Stored records

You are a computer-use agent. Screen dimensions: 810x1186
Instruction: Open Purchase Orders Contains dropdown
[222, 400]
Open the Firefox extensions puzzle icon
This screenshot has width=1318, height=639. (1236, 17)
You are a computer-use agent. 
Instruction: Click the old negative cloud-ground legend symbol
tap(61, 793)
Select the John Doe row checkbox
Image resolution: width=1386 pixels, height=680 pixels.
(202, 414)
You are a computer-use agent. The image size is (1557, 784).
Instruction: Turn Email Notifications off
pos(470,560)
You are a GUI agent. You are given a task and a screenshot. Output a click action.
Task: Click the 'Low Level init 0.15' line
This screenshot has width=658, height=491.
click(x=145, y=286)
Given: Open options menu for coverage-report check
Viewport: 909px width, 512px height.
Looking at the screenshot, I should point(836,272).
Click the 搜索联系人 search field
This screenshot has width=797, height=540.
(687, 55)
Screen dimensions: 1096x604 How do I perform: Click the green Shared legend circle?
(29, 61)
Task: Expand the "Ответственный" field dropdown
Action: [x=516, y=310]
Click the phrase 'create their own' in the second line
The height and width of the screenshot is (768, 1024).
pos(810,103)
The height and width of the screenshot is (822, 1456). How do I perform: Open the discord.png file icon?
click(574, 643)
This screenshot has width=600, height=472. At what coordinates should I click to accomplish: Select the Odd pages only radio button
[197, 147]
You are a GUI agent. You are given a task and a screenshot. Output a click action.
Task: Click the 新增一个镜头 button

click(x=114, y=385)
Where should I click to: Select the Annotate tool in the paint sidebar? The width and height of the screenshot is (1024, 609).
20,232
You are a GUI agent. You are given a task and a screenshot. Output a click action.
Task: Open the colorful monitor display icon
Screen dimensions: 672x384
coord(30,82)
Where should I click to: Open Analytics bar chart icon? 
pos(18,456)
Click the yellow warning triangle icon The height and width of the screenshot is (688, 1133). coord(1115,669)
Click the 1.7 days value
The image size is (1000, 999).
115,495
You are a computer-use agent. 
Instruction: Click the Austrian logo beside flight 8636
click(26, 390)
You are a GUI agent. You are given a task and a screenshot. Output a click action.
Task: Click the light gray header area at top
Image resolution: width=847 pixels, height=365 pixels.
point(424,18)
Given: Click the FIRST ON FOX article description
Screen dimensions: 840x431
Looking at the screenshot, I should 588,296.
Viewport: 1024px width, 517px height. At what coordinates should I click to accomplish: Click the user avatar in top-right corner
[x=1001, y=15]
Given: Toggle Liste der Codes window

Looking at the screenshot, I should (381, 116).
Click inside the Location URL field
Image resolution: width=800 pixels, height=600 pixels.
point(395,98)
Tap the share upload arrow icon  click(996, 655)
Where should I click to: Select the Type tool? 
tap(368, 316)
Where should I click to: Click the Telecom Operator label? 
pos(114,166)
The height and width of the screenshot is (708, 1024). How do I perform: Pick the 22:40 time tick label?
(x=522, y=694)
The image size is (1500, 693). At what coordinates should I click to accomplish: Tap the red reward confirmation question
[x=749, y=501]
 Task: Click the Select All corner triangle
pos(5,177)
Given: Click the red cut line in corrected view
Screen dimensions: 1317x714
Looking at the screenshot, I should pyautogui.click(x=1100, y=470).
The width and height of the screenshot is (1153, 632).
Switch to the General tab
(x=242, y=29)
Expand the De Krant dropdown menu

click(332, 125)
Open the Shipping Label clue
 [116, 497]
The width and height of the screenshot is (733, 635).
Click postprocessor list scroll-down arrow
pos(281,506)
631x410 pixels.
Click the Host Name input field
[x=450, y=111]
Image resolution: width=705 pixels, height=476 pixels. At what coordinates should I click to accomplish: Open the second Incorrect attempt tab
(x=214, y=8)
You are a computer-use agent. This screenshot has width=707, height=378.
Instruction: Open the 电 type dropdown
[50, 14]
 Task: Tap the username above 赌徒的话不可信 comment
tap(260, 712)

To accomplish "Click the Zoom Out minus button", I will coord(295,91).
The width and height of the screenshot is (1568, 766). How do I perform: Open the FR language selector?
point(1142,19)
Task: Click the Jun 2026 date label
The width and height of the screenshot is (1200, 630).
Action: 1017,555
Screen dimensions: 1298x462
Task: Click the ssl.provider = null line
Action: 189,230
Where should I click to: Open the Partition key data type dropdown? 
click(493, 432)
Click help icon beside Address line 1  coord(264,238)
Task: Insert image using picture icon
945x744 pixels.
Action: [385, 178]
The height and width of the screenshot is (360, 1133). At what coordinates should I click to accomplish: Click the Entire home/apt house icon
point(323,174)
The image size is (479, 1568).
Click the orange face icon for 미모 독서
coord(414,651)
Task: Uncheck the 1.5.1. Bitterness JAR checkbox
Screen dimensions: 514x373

*DIRECTIONS:* Reproduce the data above in full, with no line missing.

*OUTPUT FOR THIS TASK:*
You are a computer-use agent. Screen dimensions: 810x1186
Instruction: Open Purchase Orders Contains dropdown
[222, 400]
Open the Firefox extensions puzzle icon
This screenshot has width=1318, height=639. (1236, 17)
You are a computer-use agent. 
Instruction: Click the old negative cloud-ground legend symbol
tap(61, 793)
Select the John Doe row checkbox
Image resolution: width=1386 pixels, height=680 pixels.
(202, 414)
You are a computer-use agent. The image size is (1557, 784).
Instruction: Turn Email Notifications off
pos(470,560)
You are a GUI agent. You are given a task and a screenshot. Output a click action.
Task: Click the 'Low Level init 0.15' line
This screenshot has width=658, height=491.
click(x=145, y=286)
Given: Open options menu for coverage-report check
Viewport: 909px width, 512px height.
Looking at the screenshot, I should point(836,272).
Click the 搜索联系人 search field
This screenshot has width=797, height=540.
(687, 55)
Screen dimensions: 1096x604 How do I perform: Click the green Shared legend circle?
(29, 61)
Task: Expand the "Ответственный" field dropdown
Action: [x=516, y=310]
Click the phrase 'create their own' in the second line
The height and width of the screenshot is (768, 1024).
pos(810,103)
The height and width of the screenshot is (822, 1456). How do I perform: Open the discord.png file icon?
click(574, 643)
This screenshot has width=600, height=472. At what coordinates should I click to accomplish: Select the Odd pages only radio button
[197, 147]
You are a GUI agent. You are given a task and a screenshot. Output a click action.
Task: Click the 新增一个镜头 button

click(x=114, y=385)
Where should I click to: Select the Annotate tool in the paint sidebar? The width and height of the screenshot is (1024, 609).
20,232
You are a GUI agent. You are given a task and a screenshot. Output a click action.
Task: Open the colorful monitor display icon
Screen dimensions: 672x384
coord(30,82)
Where should I click to: Open Analytics bar chart icon? 
pos(18,456)
Click the yellow warning triangle icon The height and width of the screenshot is (688, 1133). coord(1115,669)
Click the 1.7 days value
The image size is (1000, 999).
115,495
You are a computer-use agent. 
Instruction: Click the Austrian logo beside flight 8636
click(26, 390)
You are a GUI agent. You are given a task and a screenshot. Output a click action.
Task: Click the light gray header area at top
Image resolution: width=847 pixels, height=365 pixels.
point(424,18)
Given: Click the FIRST ON FOX article description
Screen dimensions: 840x431
Looking at the screenshot, I should 588,296.
Viewport: 1024px width, 517px height. At what coordinates should I click to accomplish: Click the user avatar in top-right corner
[x=1001, y=15]
Given: Toggle Liste der Codes window

Looking at the screenshot, I should (381, 116).
Click inside the Location URL field
Image resolution: width=800 pixels, height=600 pixels.
point(395,98)
Tap the share upload arrow icon  click(996, 655)
Where should I click to: Select the Type tool? 
tap(368, 316)
Where should I click to: Click the Telecom Operator label? 
pos(114,166)
The height and width of the screenshot is (708, 1024). How do I perform: Pick the 22:40 time tick label?
(x=522, y=694)
The image size is (1500, 693). At what coordinates should I click to accomplish: Tap the red reward confirmation question
[x=749, y=501]
 Task: Click the Select All corner triangle
pos(5,177)
Given: Click the red cut line in corrected view
Screen dimensions: 1317x714
Looking at the screenshot, I should pyautogui.click(x=1100, y=470).
The width and height of the screenshot is (1153, 632).
Switch to the General tab
(x=242, y=29)
Expand the De Krant dropdown menu

click(332, 125)
Open the Shipping Label clue
 [116, 497]
The width and height of the screenshot is (733, 635).
Click postprocessor list scroll-down arrow
pos(281,506)
631x410 pixels.
Click the Host Name input field
[x=450, y=111]
Image resolution: width=705 pixels, height=476 pixels. At what coordinates should I click to accomplish: Open the second Incorrect attempt tab
(x=214, y=8)
You are a computer-use agent. This screenshot has width=707, height=378.
Instruction: Open the 电 type dropdown
[50, 14]
 Task: Tap the username above 赌徒的话不可信 comment
tap(260, 712)

To accomplish "Click the Zoom Out minus button", I will coord(295,91).
The width and height of the screenshot is (1568, 766). How do I perform: Open the FR language selector?
point(1142,19)
Task: Click the Jun 2026 date label
The width and height of the screenshot is (1200, 630).
Action: 1017,555
Screen dimensions: 1298x462
Task: Click the ssl.provider = null line
Action: 189,230
Where should I click to: Open the Partition key data type dropdown? 
click(493, 432)
Click help icon beside Address line 1  coord(264,238)
Task: Insert image using picture icon
945x744 pixels.
Action: [385, 178]
The height and width of the screenshot is (360, 1133). At what coordinates should I click to accomplish: Click the Entire home/apt house icon
point(323,174)
The image size is (479, 1568).
Click the orange face icon for 미모 독서
coord(414,651)
Task: Uncheck the 1.5.1. Bitterness JAR checkbox
Screen dimensions: 514x373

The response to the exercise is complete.